WORK REQUIRED =>
Continue the text on the diamond market from where it stops, after the part about blockchain tracking.

There has been a notable decline in the diamond market, with the RapNet Diamond Index for 1-carat polished diamonds falling by 20% in 2023. Rapaport attributes this to a combination of geopolitical tensions, economic weaknesses, and the growing prevalence of lab-grown diamonds. He points to the significant impact of global economic warfare, foreseeing intensified sanctions not only against Russia but also potentially involving China and the US. This changing geopolitical landscape is forcing a fundamental restructuring of the diamond market. 

In addition, Rapaport asserts that economic uncertainties are affecting consumer spending, further complicating the industry's outlook. Macroeconomic conditions are one of the biggest contributors to the drop in diamond sales as businesses and consumers are becoming increasingly cautious in response to higher interest and inflation levels. The US, the diamond industry's most important market, is facing a potential recession, dampening demand for these precious stones. 

A similar dynamic is playing out in China which has not recovered as quickly from its zero COVID policy as anticipated, and enthusiasm there for luxury gems has also been subdued. The Chinese consumer market, typically a powerhouse for high-end products, is exhibiting restrained demand for diamonds as economic uncertainties persist.

rough diamond image

With both of these economic powerhouses feeling the pinch of an economic downturn,  the balance of supply and demand in the diamond industry is likely to be further disrupted heading into 2024. The diamond industry, highly sensitive to fluctuations in consumer sentiment and economic stability should prepare itself for more cautious consumers who will spend less on luxury items like diamonds. 

Russian Sanctions

As Russia is responsible for 35% of the world's rough diamond exports, there was a significant impact on the market when the United States (as the largest consumer of finished diamonds) banned the import of Russian rough diamonds due to the conflict in Ukraine. Other nations followed the lead of the US and also imposed sanctions, targeting Russian banks and Alrosa, the state diamond company that accounts for 90% of Russia's diamond production. 

The threat of potential bans from the EU and G7 on Russian diamond imports will only serve to intensify the notable reduction in Russian diamond exports. To make matters worse,  there may be restrictions on stones cut and polished in other countries, such as India, which currently handles 80% of the world's cutting and polishing. As a result of the sanctions, a shortage of non-Russian diamonds could lead to gradual price increases across the board.

Diamond Supply Chain

Diamonds can change hands 20 to 30 times between being mined and reaching the market, making it difficult to know exactly where they originated. While this may not have mattered as much in the past, primarily due to the sanctions on Russian diamonds it is now critical to know where each diamond has come from. In order to do this effectively, the industry is turning to technology for solutions. 

Blockchain technology, known for its transparent and immutable ledger, is growing in importance as a tool that can track every step of the intricate journey from a diamond’s origin to the end consumer. The decentralized and secure nature of blockchain ensures that each stage in the diamond supply chain is recorded in a tamper-proof manner. De Beers, for example, has integrated a blockchain platform into their Code of Origin inscriptions by including a QR code tag which, when scanned, opens a multimedia information pack verifying that the diamond is natural rather than lab-grown as well as identifying its country of origin. Because it uses blockchain technology, it’s impossible to alter or tamper with the data.

GIVEN DATA =>
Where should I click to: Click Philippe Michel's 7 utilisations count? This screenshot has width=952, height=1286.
==
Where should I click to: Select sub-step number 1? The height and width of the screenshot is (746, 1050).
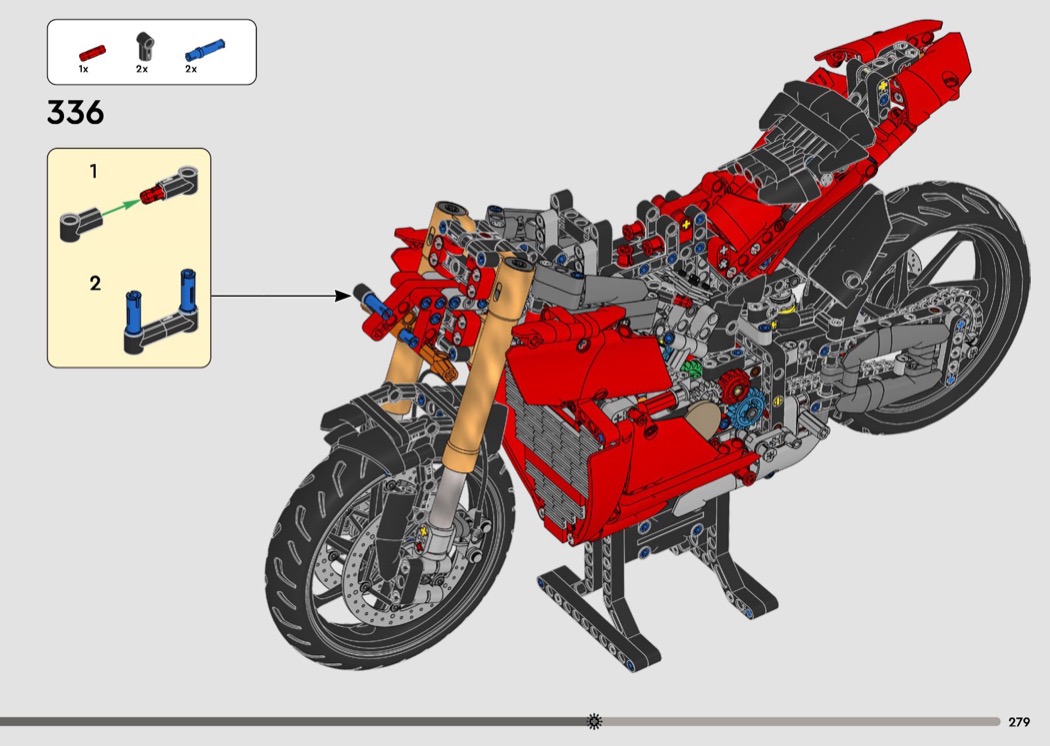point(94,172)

RESPONSE FOR THIS EXERCISE =>
Verifying the provenance of diamonds as well as authenticating them as lab-grown or natural will be a growing priority for consumers who are becoming more environmentally and ethically conscious. 2024 will likely bring an increase in the use of technology to facilitate this.  

Waning Demand in China

I Do, a well-known Chinese diamond ring brand, filed for bankruptcy in January 2022, foreshadowing broader industry trends in China. Darry Ring (DR), another popular diamond ring brand in China, experienced a staggering 90% decrease in net profit. It came as little surprise that 2022 saw an 18% drop in the Chinese diamond market size, with this significant financial decline underscoring the economic challenges confronting diamond sellers in China. 

Similar to the US, economic uncertainties in China, including concerns about job security, inflation, and the overall economic climate, have led many consumers to reconsider discretionary spending on luxury items like diamonds, and the Central Bank of China reported that over 60% of people prioritize boosting their savings rather than spending. 

IB Photography - stock.adobe.com

The perception that diamonds are highly volatile in price and retain little value is also deterring Chinese consumers from viewing them as reliable long-term investments. This is in contrast to gold, which is perceived as a more stable and easily tradable asset and is becoming a more popular investment in China. In fact, China's gold consumption rose 7.32 percent year-on-year to 835.07 metric tons during the first three quarters of 2023. This preference aligns with the broader economic trend among Chinese consumers of prioritizing financial security in uncertain times.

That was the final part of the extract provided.